Altri 275 milioni saranno investiti nella ricerca, mentre nel fondo preesistente di prima risposta per il settore sanitario – nel quale è contenuto anche il sostegno alle comunità indigene di Indigenous Services Canada – saranno iniettati ulteriori 150 milioni di dollari.

Circa 50 milioni di dollari serviranno invece per le campagne informative e di sensibilizzazione destinate alla popolazione, mentre altri 50 milioni saranno utilizzati per l’acquisto di materiale protettivo e strumenti medici, come le macchine per la respirazione, le mascherine, i guanti di plastica.

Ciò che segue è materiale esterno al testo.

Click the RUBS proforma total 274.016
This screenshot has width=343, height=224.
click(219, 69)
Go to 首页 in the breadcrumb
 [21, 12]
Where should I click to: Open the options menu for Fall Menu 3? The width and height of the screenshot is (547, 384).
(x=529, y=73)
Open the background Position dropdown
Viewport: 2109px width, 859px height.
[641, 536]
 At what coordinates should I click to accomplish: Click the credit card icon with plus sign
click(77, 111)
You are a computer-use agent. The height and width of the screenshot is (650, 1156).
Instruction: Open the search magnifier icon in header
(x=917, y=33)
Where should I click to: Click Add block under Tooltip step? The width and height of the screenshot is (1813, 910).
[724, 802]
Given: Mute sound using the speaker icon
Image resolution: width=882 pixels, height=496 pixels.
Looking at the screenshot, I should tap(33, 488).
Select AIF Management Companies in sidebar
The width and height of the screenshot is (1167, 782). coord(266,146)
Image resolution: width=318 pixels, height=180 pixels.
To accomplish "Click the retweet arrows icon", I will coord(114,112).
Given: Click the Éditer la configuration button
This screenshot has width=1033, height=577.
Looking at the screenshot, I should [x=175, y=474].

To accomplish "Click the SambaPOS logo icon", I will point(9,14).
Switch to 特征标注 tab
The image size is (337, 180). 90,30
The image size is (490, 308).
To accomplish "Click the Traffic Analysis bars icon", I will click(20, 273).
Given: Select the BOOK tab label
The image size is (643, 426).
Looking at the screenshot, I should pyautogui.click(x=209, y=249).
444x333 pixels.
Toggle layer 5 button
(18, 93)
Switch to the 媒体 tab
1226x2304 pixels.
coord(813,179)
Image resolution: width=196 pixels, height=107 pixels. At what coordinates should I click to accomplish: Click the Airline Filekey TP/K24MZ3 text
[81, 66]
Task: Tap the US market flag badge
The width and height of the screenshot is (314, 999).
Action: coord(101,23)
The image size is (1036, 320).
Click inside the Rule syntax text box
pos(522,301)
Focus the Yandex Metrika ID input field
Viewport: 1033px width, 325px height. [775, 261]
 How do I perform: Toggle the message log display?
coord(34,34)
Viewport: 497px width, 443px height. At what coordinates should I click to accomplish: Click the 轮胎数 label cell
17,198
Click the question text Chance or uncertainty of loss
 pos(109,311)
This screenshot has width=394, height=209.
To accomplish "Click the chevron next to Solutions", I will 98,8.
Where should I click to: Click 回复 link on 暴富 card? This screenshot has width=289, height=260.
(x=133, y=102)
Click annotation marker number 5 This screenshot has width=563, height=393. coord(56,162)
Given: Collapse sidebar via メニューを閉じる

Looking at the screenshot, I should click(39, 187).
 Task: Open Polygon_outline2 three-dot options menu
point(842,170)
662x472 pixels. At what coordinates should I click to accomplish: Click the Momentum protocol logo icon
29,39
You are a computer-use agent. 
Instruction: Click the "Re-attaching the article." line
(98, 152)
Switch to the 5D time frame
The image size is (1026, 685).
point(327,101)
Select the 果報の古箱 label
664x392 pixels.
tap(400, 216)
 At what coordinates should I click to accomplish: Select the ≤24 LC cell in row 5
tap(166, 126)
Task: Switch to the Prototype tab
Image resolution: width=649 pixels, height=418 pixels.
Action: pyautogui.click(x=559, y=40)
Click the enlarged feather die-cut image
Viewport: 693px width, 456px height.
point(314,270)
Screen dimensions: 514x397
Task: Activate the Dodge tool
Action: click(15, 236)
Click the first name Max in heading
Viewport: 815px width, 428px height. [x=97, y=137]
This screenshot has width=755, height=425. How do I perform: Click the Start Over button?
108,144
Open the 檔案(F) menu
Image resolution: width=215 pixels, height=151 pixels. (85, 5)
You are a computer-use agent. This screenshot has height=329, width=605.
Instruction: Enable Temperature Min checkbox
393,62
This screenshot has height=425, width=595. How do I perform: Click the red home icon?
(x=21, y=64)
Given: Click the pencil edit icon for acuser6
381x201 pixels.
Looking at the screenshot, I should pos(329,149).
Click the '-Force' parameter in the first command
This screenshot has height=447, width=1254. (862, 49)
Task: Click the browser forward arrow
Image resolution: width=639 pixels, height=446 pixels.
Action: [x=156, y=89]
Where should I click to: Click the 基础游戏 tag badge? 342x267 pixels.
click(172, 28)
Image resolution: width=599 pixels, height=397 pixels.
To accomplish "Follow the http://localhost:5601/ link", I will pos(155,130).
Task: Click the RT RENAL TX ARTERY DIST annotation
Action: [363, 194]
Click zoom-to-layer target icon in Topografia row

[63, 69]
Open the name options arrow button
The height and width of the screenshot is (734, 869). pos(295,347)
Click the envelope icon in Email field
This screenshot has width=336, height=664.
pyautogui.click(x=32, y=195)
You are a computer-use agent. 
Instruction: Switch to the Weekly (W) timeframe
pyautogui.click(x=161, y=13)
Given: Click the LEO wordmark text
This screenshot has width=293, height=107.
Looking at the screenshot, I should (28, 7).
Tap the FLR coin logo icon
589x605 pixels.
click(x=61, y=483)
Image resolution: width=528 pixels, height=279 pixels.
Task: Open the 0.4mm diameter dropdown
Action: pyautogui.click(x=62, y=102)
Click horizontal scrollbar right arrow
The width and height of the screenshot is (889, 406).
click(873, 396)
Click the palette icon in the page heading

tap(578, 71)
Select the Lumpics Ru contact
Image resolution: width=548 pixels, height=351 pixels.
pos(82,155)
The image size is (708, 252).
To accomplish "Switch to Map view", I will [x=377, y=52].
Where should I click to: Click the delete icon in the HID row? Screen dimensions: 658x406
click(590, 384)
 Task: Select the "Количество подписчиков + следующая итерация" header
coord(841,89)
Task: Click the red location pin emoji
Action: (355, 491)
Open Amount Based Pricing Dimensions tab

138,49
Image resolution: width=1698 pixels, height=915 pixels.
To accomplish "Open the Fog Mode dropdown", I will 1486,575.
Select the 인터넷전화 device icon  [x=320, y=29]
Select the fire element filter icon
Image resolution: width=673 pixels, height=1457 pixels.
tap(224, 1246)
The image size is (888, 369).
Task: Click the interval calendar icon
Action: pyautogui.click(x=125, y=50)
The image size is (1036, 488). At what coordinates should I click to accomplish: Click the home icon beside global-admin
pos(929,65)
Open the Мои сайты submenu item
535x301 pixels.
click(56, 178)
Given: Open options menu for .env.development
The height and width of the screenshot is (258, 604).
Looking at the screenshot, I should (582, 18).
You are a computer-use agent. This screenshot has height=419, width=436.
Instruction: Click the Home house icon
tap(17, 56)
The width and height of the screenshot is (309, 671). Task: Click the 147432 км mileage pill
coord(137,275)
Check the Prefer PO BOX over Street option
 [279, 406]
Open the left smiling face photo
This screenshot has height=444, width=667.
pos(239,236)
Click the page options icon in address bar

Ottawa ha poi stanziato 50 milioni di dollari per l’assistenza internazionale, 12 milioni per i programmi di sostegno agli imprenditori che potrebbero subire un calo nelle entrate, 7 milioni per il rimpatrio dei canadesi presenti nei Paesi maggiormente colpiti, 2 milioni per iniziative dell’Organizzazione Mondiale della Sanità e 5 milioni per l’Employment Insurance sickness benefits. Questa misura, in particolare, servirà ai lavoratori che andranno in quarantena a ricevere immediatamente l’assegno di sostegno senza dover attendere una settimana come invece prevede la legge.

“Nessuno – ha aggiunto Trudeau – dovrebbe avere dei timori legati al lavoro mentre si trova in quarantena, così come nessun imprenditore dovrebbe pensare al licenziamento di un dipendente in quarantena. Noi aiuteremo entrambi”.